Ne sanno qualcosa anche Mario e Lucia, over 50, lui con esiti di emorragia cerebrale e lei che lo aiuta. Hanno imparato “un nuovo modo di camminare da soli e insieme, di sostenersi, di vivere nel mondo l’uno accanto all’altro, con una imprescindibile costante: l’amore”. Amore per se stessi e per l’altro. Il coraggio che nasce dal bisogno dell’amore. Oppure Sandra Gayer, non vedente ma cantante, lieta, sorridente e piena di entusiasmo: “canto sempre” dice “dovunque io sia, a casa, a scuola, in qualsiasi luogo, e se mi dicono di smettere, continuo”. Il coraggio di rischiare il desiderio del proprio cuore anche quando le circostanze sono avverse.
Coraggio ne hanno mostrato anche gli attori di Manolibera, gli studenti del Liceo Corso, gli ospiti, provenienti da tutta Italia, che hanno onorato la cooperativa della loro presenza all’Open Festival, gli studenti del San Tomaso ma soprattutto la Band Scià Scià e i ragazzi delle Scuole Alberto Pio che si sono esibiti insieme ai cantanti lirici della Fondazione Pavarotti nella prestigiosa cornice del Museo Casa Enzo Ferrari a Modena.
Ma, come dice Don Abbondio, “Il coraggio, uno non se lo può dare”. Tim Mc Callum, australiano, voleva studiare canto, ma un giorno ha fatto un tuffo troppo vicino alla riva e si è rotto il collo. Sedia a rotelle, il suo diaframma che non si muove, addio ai sogni da cantante. “Non ho mai mollato. Mi hanno sostenuto i miei cari, i miei amici, mi hanno sempre spronato, aiutato a trovare motivazioni”. Poi la fortuna di incontrare un insegnante che, come dice Tim, “mi ha spiegato come cantare senza usare il diaframma”. Storie di ordinario coraggio e di straordinaria affezione.

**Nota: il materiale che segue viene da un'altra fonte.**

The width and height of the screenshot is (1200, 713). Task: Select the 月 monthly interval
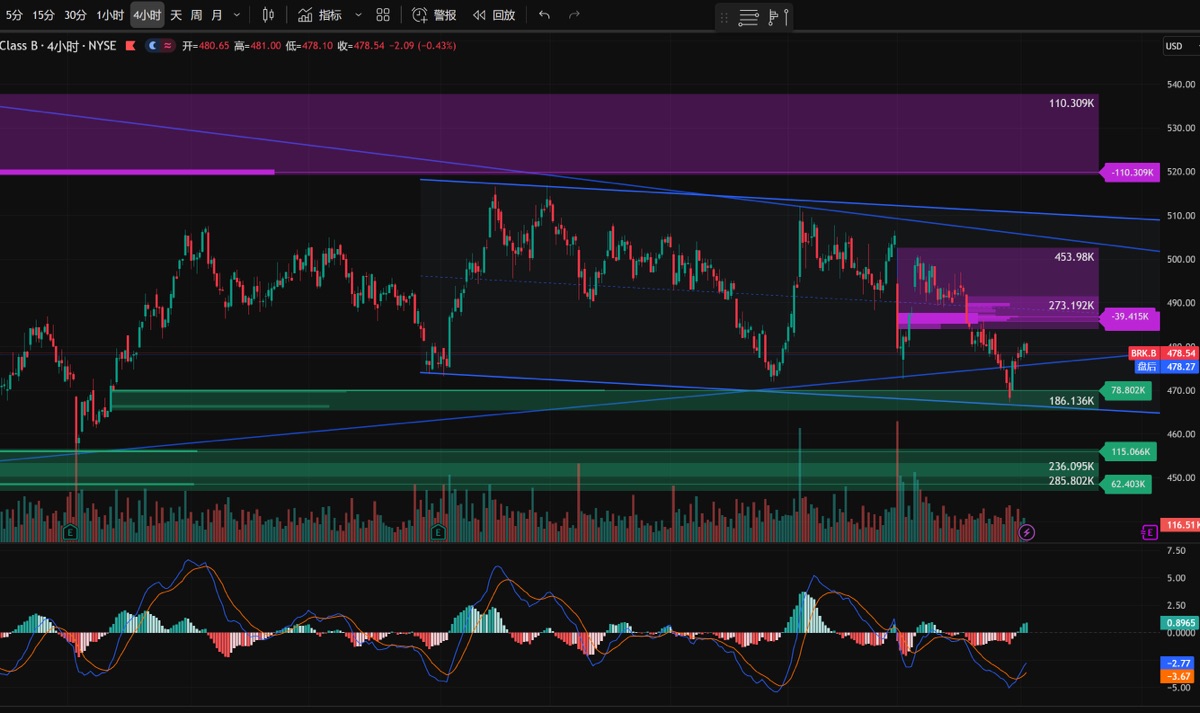click(217, 15)
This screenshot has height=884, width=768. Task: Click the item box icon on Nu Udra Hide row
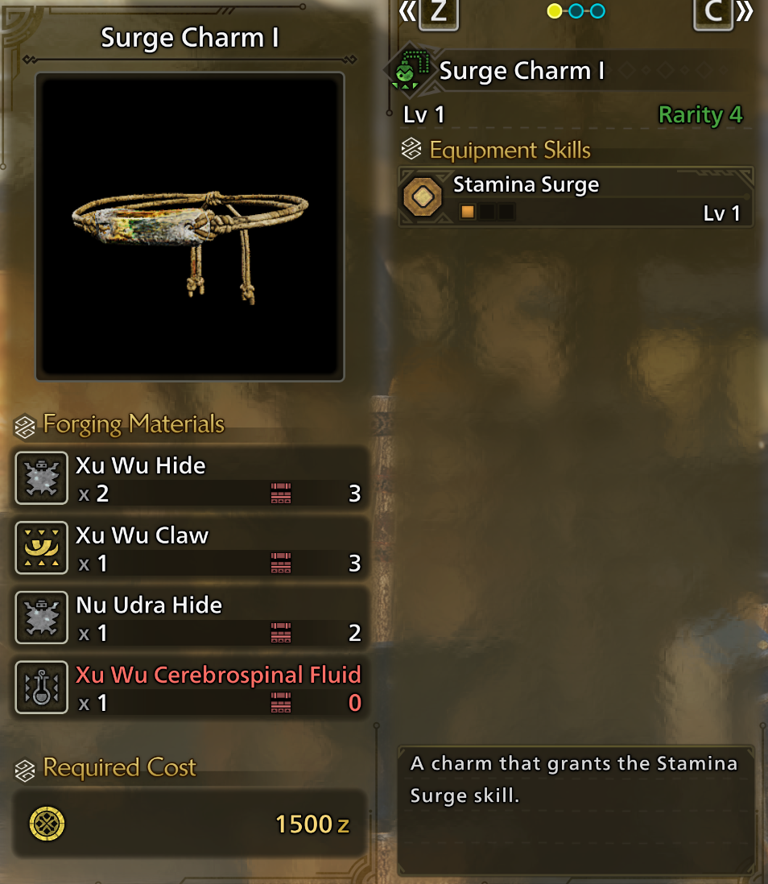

Da dove viene questo coraggio? Chi ce lo può dare? Un maestro, un amico, un compagno di cammino. Un altro insomma che può farci riscoprire la nostra vera statura di uomini e la grandezza del nostro cuore che, nell’ordinario della vita, desidera e ricerca la sua felicità. E Cuori coraggiosi sarà il titolo della prossima edizione del Festival Internazionale delle Abilità Differenti.